= What needs to be done =
Scan the records beneath this line for the line holding "Screen dimensions: 1363x713" and the line holding "Click the 备注", then transcribe exactly those two and all lines between.

= Input data =

- - - - - - -

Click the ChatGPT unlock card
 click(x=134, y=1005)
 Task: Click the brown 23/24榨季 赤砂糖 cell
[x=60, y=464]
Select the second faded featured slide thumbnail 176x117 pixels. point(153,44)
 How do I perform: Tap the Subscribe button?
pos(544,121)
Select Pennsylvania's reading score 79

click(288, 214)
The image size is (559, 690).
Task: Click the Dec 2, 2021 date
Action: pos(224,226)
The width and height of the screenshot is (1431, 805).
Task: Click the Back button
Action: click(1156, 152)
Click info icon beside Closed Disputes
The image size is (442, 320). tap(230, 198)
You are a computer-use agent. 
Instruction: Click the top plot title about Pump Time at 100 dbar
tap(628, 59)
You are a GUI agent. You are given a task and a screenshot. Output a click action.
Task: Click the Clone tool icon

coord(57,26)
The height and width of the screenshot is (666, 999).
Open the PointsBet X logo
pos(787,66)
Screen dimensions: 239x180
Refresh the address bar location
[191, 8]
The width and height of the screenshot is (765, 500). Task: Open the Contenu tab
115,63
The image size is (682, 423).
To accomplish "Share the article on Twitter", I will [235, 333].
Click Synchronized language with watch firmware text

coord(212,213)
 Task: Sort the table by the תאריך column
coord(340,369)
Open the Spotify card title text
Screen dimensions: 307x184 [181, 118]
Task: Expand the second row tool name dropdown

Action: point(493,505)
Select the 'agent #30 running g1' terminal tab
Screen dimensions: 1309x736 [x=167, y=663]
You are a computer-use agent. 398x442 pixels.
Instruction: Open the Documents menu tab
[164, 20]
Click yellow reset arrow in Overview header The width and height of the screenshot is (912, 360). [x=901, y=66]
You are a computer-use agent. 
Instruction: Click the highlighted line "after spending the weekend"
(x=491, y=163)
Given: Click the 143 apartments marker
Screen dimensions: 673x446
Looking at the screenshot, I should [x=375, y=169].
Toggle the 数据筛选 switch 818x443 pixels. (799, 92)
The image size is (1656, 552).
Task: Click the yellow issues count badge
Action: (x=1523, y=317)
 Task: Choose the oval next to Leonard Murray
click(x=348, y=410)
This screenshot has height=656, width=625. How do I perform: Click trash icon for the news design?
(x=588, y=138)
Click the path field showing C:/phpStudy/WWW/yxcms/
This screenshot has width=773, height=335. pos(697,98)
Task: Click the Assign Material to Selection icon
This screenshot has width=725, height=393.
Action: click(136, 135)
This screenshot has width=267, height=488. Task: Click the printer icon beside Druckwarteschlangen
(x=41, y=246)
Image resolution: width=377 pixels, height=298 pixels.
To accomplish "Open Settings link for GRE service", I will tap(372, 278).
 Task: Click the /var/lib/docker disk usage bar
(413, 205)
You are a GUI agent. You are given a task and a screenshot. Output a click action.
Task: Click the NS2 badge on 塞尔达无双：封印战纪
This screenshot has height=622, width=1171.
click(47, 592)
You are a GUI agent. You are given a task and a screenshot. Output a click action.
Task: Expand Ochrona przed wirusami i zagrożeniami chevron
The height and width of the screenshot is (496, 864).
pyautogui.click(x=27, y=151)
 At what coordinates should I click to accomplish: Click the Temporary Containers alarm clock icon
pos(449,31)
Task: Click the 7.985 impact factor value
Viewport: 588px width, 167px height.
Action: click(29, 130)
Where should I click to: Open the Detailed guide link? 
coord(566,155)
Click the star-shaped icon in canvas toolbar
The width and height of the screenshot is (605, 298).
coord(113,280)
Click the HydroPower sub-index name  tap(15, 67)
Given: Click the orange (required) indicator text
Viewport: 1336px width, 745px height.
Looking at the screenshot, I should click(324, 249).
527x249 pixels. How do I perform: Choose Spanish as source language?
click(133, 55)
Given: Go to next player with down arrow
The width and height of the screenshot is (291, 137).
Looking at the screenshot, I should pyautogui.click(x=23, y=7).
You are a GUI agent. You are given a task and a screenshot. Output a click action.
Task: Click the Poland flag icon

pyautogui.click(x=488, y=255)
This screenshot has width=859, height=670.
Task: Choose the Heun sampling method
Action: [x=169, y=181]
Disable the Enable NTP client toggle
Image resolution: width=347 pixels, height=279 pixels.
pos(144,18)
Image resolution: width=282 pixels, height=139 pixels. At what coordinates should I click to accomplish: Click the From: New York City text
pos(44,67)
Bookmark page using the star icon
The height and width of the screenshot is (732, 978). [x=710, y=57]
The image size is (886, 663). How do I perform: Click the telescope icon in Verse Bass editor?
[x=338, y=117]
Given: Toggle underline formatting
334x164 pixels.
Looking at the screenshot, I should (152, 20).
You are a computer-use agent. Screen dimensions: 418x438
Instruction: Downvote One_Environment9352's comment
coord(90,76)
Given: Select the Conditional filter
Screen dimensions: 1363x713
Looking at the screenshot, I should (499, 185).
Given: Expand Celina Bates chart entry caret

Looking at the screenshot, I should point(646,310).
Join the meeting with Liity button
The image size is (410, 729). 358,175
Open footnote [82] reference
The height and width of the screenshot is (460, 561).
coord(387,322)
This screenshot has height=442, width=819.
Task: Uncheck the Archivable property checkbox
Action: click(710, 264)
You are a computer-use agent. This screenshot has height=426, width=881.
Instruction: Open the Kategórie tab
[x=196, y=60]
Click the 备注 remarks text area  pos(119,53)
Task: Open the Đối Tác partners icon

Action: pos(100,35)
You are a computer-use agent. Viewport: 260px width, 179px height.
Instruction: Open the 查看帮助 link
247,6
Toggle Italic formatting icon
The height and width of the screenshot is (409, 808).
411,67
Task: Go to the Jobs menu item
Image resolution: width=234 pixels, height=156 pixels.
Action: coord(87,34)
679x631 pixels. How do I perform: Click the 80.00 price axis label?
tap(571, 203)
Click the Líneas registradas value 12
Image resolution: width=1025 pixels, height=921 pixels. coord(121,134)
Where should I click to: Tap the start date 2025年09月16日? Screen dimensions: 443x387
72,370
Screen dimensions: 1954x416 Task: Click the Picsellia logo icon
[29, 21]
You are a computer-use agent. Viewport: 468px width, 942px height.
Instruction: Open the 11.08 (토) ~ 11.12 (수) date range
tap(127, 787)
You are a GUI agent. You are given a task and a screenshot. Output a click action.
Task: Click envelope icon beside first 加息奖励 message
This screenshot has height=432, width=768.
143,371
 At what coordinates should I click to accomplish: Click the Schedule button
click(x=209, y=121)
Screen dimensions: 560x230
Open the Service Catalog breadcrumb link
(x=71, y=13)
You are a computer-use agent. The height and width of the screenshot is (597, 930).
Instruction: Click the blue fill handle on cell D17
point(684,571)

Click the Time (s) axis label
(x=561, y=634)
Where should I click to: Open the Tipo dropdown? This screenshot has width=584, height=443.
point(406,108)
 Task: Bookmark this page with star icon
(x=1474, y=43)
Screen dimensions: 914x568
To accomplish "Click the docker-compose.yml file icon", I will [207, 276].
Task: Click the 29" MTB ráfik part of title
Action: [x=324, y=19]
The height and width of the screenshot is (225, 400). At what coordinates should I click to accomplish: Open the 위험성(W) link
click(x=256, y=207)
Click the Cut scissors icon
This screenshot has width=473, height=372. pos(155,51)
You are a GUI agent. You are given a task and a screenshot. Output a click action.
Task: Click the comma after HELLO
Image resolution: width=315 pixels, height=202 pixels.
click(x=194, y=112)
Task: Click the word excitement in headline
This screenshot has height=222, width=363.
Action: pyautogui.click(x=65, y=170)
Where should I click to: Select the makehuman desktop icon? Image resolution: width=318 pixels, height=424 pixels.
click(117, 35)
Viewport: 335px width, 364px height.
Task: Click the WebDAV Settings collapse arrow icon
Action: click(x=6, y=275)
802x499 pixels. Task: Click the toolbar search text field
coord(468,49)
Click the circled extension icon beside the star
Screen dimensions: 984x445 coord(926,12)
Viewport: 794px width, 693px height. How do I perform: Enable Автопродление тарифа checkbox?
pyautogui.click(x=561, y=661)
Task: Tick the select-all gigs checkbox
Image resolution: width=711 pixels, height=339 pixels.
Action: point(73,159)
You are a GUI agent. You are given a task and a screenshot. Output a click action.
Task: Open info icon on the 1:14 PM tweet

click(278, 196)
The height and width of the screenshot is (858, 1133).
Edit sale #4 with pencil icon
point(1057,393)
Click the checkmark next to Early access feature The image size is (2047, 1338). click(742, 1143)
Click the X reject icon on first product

- - - - - - -

= Expected answer =
Screen dimensions: 1363x713
Looking at the screenshot, I should (499, 185).
Given: Expand Celina Bates chart entry caret

Looking at the screenshot, I should point(646,310).
Join the meeting with Liity button
The image size is (410, 729). 358,175
Open footnote [82] reference
The height and width of the screenshot is (460, 561).
coord(387,322)
This screenshot has height=442, width=819.
Task: Uncheck the Archivable property checkbox
Action: click(710, 264)
You are a computer-use agent. This screenshot has height=426, width=881.
Instruction: Open the Kategórie tab
[x=196, y=60]
Click the 备注 remarks text area  pos(119,53)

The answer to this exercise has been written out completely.